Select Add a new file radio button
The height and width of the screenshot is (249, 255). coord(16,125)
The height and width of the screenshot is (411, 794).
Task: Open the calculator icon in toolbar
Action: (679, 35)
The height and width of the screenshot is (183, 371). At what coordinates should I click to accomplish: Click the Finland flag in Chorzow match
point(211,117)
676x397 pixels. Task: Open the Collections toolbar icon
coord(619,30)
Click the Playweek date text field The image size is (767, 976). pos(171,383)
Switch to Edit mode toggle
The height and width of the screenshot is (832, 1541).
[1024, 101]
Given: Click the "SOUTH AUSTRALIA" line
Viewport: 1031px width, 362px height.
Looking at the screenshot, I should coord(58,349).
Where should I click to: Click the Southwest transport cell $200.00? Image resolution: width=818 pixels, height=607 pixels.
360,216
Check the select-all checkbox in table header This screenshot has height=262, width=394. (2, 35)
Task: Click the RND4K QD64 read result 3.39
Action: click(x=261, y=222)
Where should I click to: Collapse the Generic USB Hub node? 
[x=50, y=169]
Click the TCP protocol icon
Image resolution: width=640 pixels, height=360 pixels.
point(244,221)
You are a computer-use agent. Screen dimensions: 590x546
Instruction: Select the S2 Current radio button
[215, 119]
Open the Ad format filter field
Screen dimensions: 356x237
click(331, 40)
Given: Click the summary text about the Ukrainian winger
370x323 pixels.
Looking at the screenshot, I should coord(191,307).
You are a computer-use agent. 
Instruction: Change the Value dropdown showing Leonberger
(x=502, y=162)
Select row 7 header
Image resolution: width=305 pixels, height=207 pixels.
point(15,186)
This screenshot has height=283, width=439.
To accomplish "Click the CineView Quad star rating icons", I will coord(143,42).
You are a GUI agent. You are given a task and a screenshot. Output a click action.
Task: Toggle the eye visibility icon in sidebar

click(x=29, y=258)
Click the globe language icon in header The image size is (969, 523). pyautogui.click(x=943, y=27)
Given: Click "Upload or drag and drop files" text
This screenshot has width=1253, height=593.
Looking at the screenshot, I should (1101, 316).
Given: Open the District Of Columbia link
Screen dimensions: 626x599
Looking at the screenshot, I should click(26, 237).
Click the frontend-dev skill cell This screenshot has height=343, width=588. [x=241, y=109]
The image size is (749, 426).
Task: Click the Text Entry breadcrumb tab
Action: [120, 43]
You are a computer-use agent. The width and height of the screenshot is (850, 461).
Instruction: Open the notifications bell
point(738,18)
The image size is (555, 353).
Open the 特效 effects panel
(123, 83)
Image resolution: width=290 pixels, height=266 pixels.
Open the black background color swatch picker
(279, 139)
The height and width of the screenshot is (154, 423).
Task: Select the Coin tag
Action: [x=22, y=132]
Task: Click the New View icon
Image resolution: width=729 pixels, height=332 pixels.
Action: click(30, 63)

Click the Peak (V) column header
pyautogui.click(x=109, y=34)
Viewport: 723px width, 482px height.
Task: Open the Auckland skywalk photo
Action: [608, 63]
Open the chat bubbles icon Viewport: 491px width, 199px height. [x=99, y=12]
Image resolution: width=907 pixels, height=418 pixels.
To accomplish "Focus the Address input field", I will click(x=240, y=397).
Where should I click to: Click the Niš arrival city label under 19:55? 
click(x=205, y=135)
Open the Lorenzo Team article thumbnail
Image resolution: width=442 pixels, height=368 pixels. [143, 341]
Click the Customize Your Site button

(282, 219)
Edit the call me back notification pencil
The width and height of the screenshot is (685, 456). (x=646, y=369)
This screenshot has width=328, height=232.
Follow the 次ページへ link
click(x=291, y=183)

================================

» **EXERCISE BRIEF**
Whenever a line in the records contains the word "computer", copy that line.

» **EXPECTED ANSWER**
You are a computer-use agent. Screen dimensions: 590x546
You are a computer-use agent. 
You are a computer-use agent. The width and height of the screenshot is (850, 461).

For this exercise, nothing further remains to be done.